Data Science (Part-1)

Pres1dent
3 min readApr 14, 2021

--

We often see different types of amazing charts, graphs shown above and wonder how did they manage to do it. We often have a clear idea about how the data must be represented but we don't know how and where to begin with. I started with the similar mindset and don't worry it isn't that complicated and will be fun learning little by little. So lets not wait more and dive right into it. Let’s begin with the first basic question.

What is Data Science?

Usually when a person says data science every individual gets some idea about it, which may or may not be completely correct as per what they think. So we will define data science on the basis of the task that a data scientist usually performs. Data Science is the science of collecting, storing, processing, describing and modelling data.

Data Science Pipeline

Collection of Data: The collection of data usually depends on the question the data scientist is trying to answer and also on the environment in which the data scientist is working in.

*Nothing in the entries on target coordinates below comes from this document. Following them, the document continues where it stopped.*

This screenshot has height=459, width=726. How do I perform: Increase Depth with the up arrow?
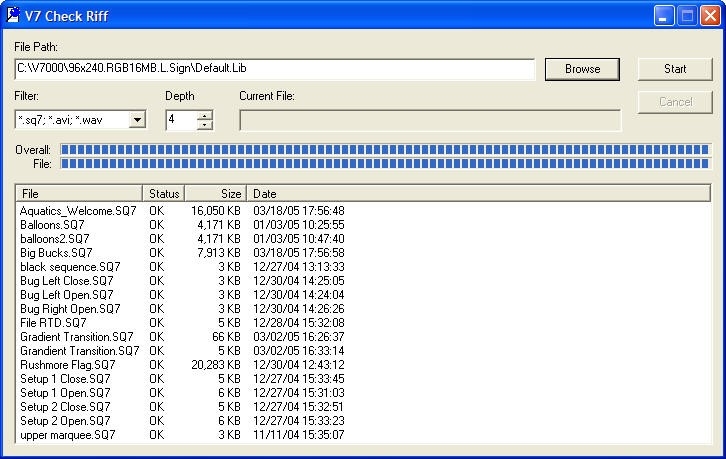(x=205, y=115)
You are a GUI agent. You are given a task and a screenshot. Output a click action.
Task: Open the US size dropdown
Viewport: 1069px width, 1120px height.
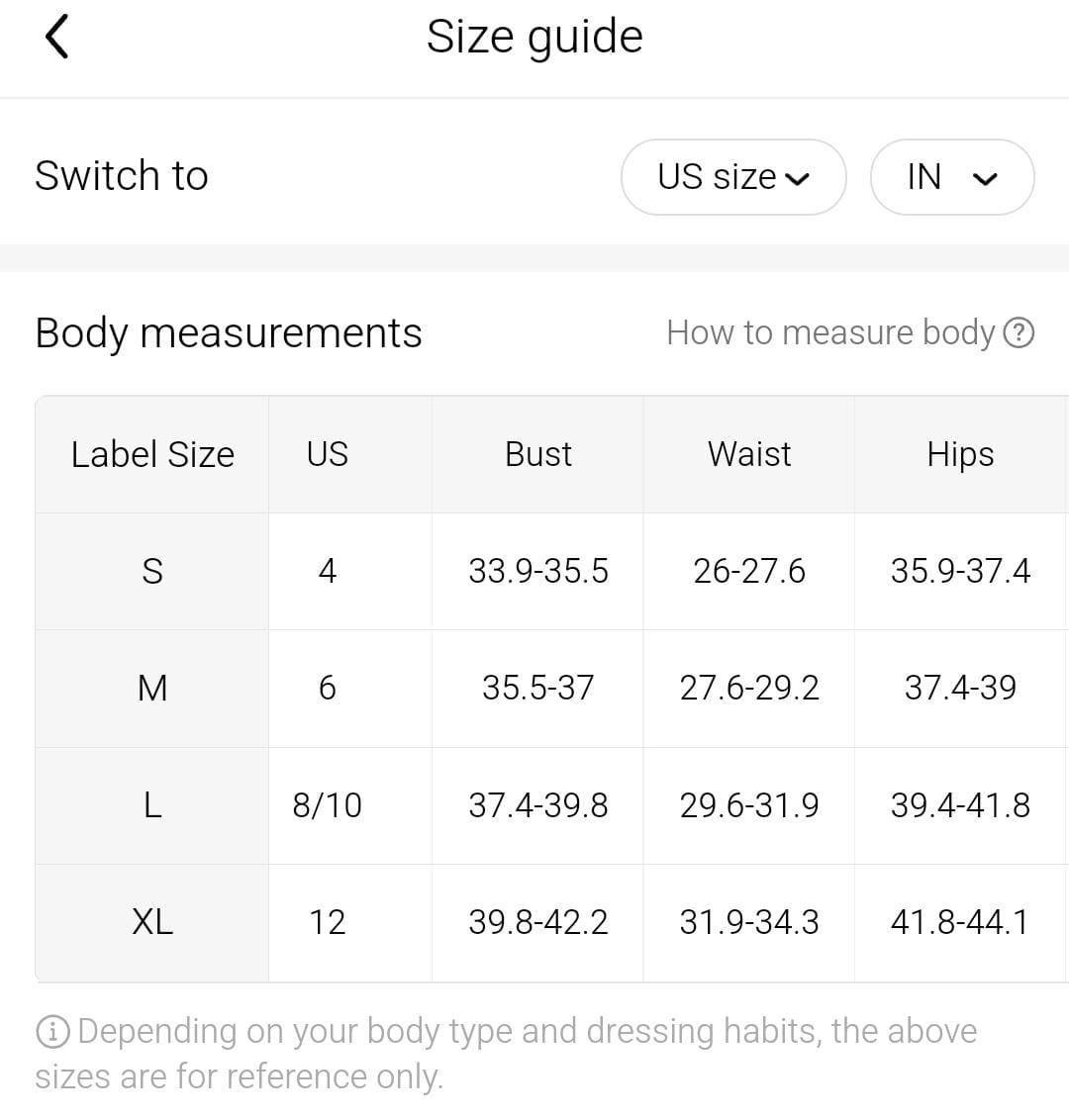[x=733, y=177]
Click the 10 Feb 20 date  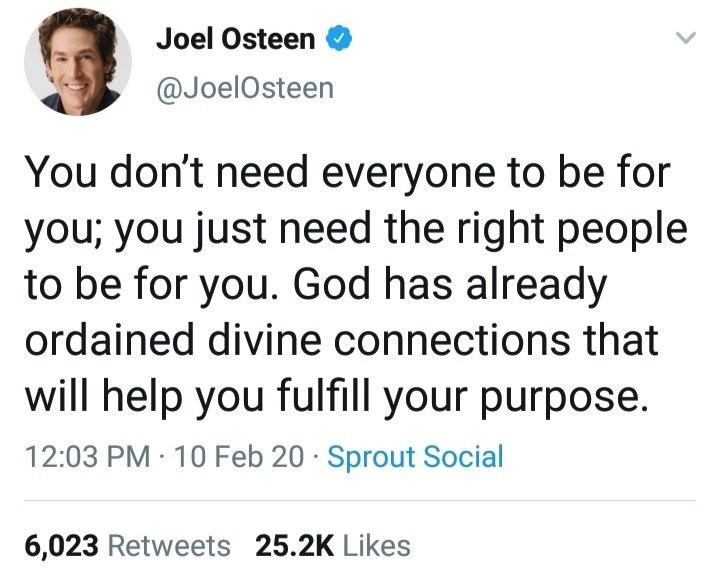(238, 458)
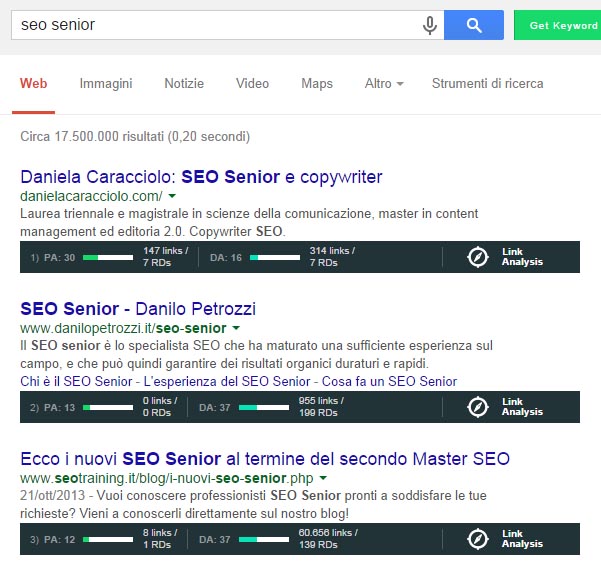Open the Ecco i nuovi SEO Senior result

click(265, 459)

For eg., A data scientist working at an e-commerce company like Amazon doesn't have to venture out in order to collect data as the data is already stored in. Now if we consider a data scientist working for a political party, the data scientist has to crawl, scrap the data from various social media sources like Facebook, Reddit as people discuss about the new policies in many other social media sites. If a data scientist is working with farmers to test a new type of fertilizer as the data doesn't already exist the data scientist has to manually design and conduct experiments to find the effect on type of seed, fertilizer, irrigation. This experiments can be designed with permutations and combinations.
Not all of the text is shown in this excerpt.